Information provided Block Start

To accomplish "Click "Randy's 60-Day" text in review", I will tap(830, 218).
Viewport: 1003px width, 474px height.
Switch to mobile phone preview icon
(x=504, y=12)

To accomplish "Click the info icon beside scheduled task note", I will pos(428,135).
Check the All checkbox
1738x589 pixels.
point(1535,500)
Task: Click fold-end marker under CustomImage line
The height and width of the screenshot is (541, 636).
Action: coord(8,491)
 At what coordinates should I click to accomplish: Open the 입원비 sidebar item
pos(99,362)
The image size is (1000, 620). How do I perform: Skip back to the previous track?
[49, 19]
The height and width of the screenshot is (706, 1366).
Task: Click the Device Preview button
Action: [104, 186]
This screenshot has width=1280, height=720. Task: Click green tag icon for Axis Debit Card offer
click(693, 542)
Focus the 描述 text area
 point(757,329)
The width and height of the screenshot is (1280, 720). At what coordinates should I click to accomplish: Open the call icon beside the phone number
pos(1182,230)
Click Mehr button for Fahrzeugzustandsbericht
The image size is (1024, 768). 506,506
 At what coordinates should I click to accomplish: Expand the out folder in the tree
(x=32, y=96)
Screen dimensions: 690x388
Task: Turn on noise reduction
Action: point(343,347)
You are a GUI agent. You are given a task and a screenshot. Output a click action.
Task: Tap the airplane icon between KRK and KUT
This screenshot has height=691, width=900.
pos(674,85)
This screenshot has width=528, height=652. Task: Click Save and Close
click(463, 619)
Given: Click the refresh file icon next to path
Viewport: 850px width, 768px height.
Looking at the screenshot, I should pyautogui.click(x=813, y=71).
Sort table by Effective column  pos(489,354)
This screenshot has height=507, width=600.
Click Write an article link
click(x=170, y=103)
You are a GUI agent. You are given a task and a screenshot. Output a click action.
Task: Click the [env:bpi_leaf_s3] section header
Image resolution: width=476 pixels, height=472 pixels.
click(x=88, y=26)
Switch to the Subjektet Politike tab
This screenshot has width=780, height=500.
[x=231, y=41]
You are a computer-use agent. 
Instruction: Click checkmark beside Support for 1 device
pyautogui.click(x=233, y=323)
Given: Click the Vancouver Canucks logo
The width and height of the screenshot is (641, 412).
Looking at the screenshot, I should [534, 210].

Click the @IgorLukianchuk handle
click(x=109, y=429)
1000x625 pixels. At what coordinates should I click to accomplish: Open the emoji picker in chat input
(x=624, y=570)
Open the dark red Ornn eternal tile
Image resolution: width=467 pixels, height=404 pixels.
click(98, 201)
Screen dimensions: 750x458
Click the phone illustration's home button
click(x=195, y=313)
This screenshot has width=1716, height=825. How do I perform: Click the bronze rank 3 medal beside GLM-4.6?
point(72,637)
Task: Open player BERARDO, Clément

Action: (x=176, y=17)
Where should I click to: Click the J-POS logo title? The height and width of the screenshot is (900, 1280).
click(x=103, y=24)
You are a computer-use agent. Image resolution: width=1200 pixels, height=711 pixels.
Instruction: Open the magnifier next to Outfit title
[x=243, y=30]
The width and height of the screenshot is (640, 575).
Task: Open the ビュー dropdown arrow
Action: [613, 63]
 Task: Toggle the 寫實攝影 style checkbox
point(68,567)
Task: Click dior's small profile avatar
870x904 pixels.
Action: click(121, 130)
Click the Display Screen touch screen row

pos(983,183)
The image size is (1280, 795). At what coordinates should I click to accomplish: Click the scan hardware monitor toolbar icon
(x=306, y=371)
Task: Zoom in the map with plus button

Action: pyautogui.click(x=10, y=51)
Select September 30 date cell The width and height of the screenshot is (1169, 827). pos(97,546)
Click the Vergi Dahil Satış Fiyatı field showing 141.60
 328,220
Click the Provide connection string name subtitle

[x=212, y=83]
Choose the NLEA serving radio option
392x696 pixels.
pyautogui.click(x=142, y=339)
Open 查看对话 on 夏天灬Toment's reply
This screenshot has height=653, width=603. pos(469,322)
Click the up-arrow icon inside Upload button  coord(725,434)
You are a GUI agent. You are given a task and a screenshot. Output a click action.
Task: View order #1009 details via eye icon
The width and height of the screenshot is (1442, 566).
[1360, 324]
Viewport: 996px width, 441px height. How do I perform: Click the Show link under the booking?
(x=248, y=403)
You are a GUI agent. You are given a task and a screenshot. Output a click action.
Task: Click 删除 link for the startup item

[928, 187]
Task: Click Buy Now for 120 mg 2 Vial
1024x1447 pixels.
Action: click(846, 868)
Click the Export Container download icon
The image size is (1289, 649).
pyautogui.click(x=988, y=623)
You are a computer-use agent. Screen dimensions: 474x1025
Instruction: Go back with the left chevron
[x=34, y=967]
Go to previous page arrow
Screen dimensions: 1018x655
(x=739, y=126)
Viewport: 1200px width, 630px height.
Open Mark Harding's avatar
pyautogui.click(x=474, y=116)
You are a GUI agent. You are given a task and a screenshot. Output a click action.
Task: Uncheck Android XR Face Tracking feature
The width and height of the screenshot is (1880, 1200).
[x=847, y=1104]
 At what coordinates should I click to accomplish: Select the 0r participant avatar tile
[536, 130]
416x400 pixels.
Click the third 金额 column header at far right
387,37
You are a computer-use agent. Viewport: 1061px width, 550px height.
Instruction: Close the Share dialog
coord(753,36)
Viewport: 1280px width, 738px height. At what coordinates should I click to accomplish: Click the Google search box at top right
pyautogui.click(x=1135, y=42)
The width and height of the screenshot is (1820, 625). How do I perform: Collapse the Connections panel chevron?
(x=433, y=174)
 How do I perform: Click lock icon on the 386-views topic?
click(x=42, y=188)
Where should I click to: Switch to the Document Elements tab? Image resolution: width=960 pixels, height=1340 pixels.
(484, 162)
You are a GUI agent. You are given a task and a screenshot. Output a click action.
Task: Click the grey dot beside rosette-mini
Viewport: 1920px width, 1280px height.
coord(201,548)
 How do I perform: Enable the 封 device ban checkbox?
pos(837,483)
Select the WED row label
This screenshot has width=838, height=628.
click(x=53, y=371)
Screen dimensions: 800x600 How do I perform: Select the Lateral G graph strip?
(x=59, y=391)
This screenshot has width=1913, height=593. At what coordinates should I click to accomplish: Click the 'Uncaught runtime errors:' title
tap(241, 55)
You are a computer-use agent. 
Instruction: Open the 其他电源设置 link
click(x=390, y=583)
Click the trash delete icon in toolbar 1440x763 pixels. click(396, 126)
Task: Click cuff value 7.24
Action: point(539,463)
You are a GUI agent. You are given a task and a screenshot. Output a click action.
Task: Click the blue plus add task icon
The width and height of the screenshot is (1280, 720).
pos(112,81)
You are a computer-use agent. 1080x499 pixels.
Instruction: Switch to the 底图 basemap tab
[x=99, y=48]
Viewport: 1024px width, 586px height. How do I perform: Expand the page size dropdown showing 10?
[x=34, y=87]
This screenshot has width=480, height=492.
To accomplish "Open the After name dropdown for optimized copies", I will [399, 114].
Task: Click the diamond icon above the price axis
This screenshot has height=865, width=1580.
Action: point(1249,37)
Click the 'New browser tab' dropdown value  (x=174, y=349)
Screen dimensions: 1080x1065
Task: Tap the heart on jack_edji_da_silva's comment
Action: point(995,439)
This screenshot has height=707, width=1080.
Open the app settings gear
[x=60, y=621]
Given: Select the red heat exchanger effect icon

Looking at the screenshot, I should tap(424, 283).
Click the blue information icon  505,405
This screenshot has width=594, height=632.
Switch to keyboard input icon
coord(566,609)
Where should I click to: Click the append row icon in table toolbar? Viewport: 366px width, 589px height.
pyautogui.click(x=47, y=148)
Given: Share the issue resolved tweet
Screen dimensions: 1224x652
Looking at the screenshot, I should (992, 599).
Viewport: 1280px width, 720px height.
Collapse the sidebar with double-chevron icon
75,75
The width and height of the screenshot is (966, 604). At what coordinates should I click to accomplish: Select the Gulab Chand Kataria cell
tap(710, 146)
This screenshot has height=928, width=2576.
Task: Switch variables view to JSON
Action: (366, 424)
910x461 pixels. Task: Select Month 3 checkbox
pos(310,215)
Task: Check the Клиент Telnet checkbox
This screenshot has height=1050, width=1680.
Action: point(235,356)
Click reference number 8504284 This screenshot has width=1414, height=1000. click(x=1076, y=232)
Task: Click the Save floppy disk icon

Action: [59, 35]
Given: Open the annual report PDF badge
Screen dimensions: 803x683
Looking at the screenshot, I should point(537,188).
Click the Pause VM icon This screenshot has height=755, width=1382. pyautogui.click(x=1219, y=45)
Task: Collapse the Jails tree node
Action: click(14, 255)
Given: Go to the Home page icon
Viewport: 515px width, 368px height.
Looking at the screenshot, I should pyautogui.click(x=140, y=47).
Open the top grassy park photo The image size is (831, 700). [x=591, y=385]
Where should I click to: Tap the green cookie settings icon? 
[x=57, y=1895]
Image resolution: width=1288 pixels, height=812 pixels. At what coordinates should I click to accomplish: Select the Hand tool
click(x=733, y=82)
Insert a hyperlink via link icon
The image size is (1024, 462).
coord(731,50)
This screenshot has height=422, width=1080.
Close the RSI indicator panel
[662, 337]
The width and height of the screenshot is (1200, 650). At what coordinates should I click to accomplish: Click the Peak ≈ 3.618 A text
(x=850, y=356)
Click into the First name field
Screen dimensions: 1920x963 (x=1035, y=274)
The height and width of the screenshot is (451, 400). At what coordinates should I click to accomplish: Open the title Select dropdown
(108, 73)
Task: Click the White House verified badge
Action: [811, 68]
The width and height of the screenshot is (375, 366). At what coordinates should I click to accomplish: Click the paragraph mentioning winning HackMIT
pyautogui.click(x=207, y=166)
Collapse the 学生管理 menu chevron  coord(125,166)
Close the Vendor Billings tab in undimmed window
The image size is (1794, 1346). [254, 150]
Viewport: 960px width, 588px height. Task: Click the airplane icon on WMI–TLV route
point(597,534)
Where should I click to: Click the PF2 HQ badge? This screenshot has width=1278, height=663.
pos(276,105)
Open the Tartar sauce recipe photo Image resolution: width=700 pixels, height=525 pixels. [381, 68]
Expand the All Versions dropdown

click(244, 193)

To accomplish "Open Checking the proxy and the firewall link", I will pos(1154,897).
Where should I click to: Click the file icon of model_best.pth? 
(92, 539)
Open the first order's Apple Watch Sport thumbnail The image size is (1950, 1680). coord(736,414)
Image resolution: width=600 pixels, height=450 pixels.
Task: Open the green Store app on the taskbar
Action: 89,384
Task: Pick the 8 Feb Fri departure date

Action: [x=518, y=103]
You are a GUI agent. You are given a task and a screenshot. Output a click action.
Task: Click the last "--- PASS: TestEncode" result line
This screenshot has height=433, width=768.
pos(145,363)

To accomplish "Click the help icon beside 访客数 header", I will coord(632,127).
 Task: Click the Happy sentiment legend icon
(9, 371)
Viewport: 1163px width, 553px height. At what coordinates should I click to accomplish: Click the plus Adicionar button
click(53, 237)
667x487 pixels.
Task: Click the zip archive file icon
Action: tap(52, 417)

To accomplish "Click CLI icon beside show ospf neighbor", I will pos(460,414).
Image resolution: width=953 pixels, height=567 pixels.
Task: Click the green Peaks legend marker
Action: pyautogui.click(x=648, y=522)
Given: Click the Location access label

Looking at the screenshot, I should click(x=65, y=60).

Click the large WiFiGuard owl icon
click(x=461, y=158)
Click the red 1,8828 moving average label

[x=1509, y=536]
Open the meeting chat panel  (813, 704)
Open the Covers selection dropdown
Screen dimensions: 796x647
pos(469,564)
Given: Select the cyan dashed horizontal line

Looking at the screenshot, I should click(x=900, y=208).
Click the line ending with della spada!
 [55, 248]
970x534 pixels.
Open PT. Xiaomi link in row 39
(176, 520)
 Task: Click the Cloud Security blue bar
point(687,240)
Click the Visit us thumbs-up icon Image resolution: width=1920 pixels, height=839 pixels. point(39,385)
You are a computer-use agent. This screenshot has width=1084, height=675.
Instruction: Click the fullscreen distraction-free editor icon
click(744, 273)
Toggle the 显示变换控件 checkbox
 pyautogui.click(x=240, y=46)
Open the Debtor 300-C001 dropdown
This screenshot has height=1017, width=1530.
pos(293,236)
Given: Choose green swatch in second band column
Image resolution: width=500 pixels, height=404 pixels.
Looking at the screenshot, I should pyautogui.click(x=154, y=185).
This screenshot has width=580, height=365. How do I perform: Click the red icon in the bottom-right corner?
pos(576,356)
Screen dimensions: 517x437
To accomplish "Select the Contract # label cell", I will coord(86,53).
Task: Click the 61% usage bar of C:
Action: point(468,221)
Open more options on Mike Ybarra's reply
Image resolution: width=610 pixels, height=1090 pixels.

Information provided Block End

Task details –
Please output exactly the lines between the one holding "Click the @IgorLukianchuk handle" and the one holding "Open the dark red Ornn eternal tile" in the records above, inclusive, and nothing more.

Exercise response –
Click the @IgorLukianchuk handle
click(x=109, y=429)
1000x625 pixels. At what coordinates should I click to accomplish: Open the emoji picker in chat input
(x=624, y=570)
Open the dark red Ornn eternal tile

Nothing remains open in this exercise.